Predicting direct and indirect non-target impacts of biocontrol agents using machine-learning approaches

Abstract

Biological pest control (i.e. 'biocontrol') agents can have direct and indirect non-target impacts, and predicting these effects (especially indirect impacts) remains a central challenge in biocontrol risk assessment. The analysis of ecological networks offers a promising approach to understanding the community-wide impacts of biocontrol agents (via direct and indirect interactions). Independently, species traits and phylogenies have been shown to successfully predict species interactions and network structure (alleviating the need to collect quantitative interaction data), but whether these approaches can be combined to predict indirect impacts of natural enemies remains untested. Whether predictions of interactions (i.e. direct effects) can be made equally well for generalists vs. specialists, abundant vs. less abundant species, and across different habitat types is also untested for consumer-prey interactions. Here, we used two machine-learning techniques (random forest and k-nearest neighbour; KNN) to test whether we could accurately predict empirically-observed quantitative host-parasitoid networks using trait and phylogenetic information. Then, we tested whether the accuracy of machine-learning-predicted interactions depended on the generality or abundance of the interacting partners, or on the source (habitat type) of the training data. Finally, we used these predicted networks to generate predictions of indirect effects via shared natural enemies (i.e. apparent competition), and tested these predictions against empirically observed indirect effects between hosts. We found that random-forest models predicted host-parasitoid pairwise interactions (which could be used to predict attack of non-target host species) more successfully than KNN. This predictive ability depended on the generality of the interacting partners for KNN models, and depended on species' abundances for both random-forest and KNN models, but did not depend on the source (habitat type) of data used to train the models. Further, although our machine-learning informed methods could significantly predict indirect effects, the explanatory power of our machine-learning models for indirect interactions was reasonably low. Combining machine-learning and network approaches provides a starting point for reducing risk in biocontrol introductions, and could be applied more generally to predicting species interactions such as impacts of invasive species.
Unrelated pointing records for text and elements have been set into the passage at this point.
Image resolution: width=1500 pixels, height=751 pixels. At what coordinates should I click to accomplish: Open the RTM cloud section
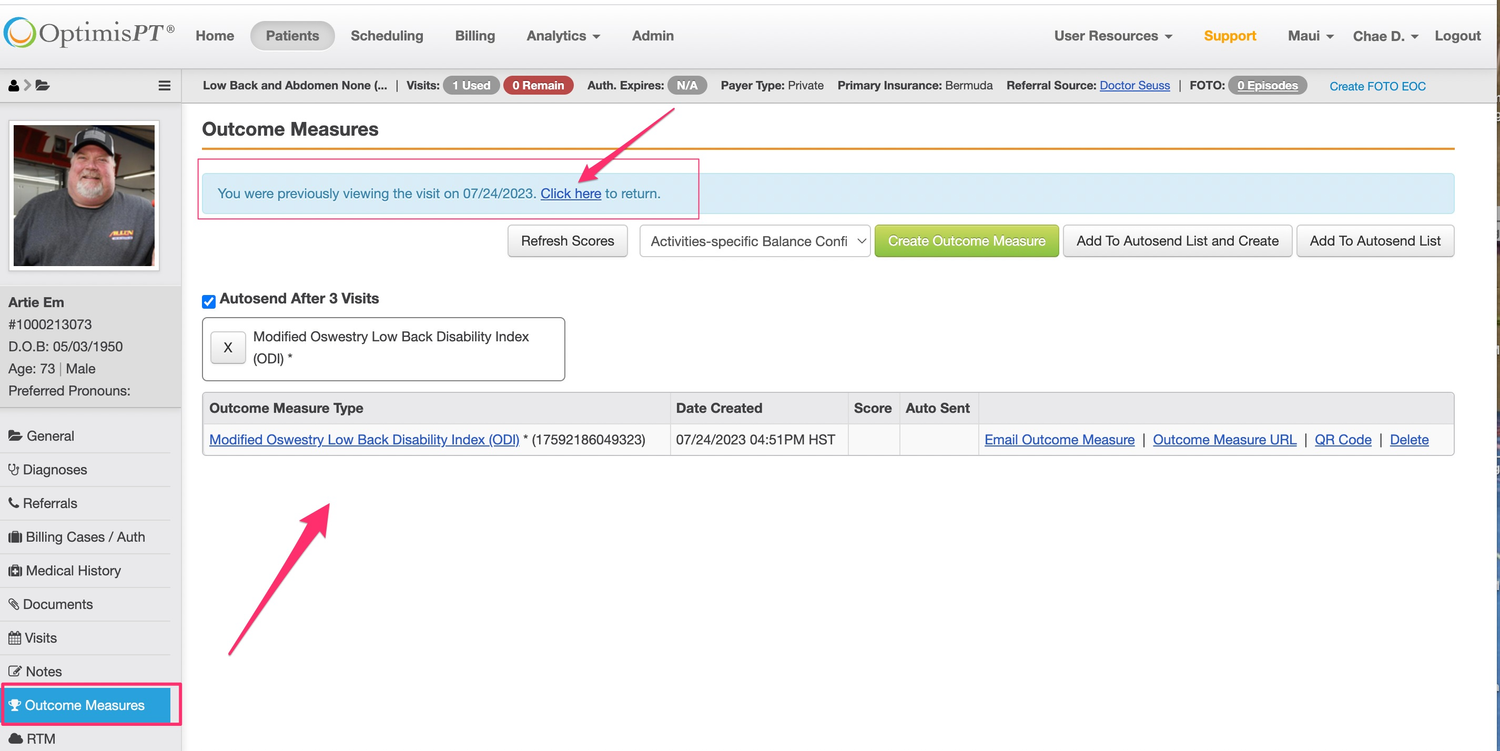pyautogui.click(x=40, y=739)
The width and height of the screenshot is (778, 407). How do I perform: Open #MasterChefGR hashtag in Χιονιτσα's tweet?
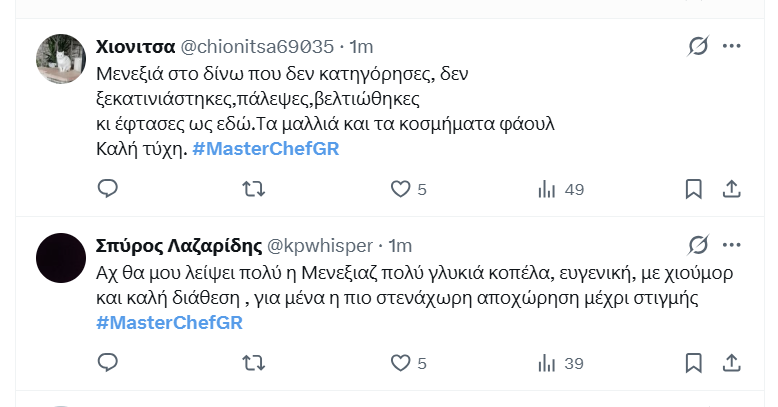265,148
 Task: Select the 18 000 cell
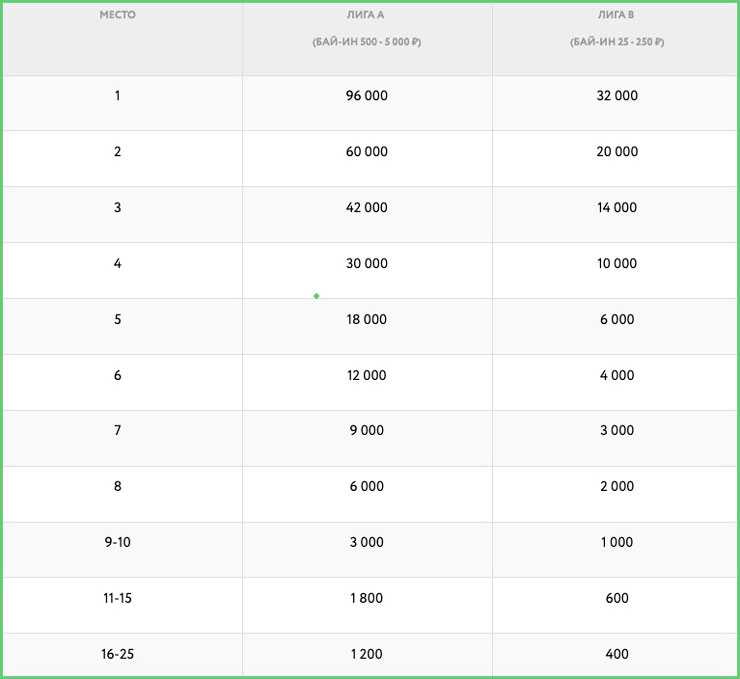[x=366, y=320]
Fig 1. Summary of methods.

(a) Lepidopteran larvae (‘hosts’) were collected from eight native forest sites and eight plantation forest sites (we call these ‘training sites’ as data from these sites were used to train the models). (b) Hosts were identified and reared to determine parasitism rates and identities. We created three quantitative training meta-networks (‘native’, ‘plantation’, ‘combined’) by pooling interaction data across native sites, plantation sites, and all sites, respectively. (c) We used machine-learning models (random forest and KNN), informed by training meta-networks, traits and phylogenies, to predict interaction frequencies at test sites (16 native forest and 16 plantation forest) at time t. We created a separate model for each of the three training meta-networks, for both machine-learning approaches (i.e., 6 models: random forest/KNN ‘native’/’plantation’/’combined’). (d, e) We then tested whether the ability of these machine-learning models to predict interaction frequencies depended on species generality or abundance, and whether predictive ability depended on the data (i.e. native, plantation, combined) used to inform the model. (f) We then calculated the potential for apparent competition, d_ij, between each pair of host species in the training data (using both native and plantation sites data). (g) We calculated expected parasitism rates (E) for host species at time = t+1 test sites using these d_ij values, along with predicted attack rates (α) calculated from our machine-learning predicted networks at time = t test sites, and abundance (n) from the test sites. We calculated expected parasitism rates (E) for both random forest and KNN. Additionally, we calculated expected parasitism rates using a data-based approach used by Frost et al. [21]. We tested whether expected parasitism rates could significantly predict observed parasitism rates at time = t+1 test sites (h, i).

Fig 2. Predictions of observed interaction frequency.

(A) Random-forest-predicted probability significantly predicted observed interaction frequency for all three random-forest models (‘combined’, ‘native’, ‘plantation’), whereas (B) KNN-predicted frequency was not retained in any of the best-fitting models (tested using Poisson linear mixed models, and dashed lines represent non-significant relationships). Deviance residuals of the best-fitting model excluding the predictor on the x-axis are plotted, to better reflect the partial effect of the predictor. Each point represents a host-parasitoid species pair present within a site at the first-time step (t) test sites.

Fig 3. Overall, machine-learning predictions of observed interaction frequency varied with the generality (measured as normalised degree; ND) of the interacting partners for KNN, but not random-forest models, and depended on the abundance of the interacting partners for both models.

Fig 4. Predictions of observed parasitism rate.

(A) Random-forest- and (B) KNN- expected parasitism rate both significantly predicted observed parasitism rate. Residuals of the best-fitting model excluding the predictor on the x axis are plotted. Each point represents a host species within a site in the second-time step (t+1) test sites. Three and four outliers, respectively, were removed from (A) and (B), though the results with the outliers included were qualitatively the same in both cases.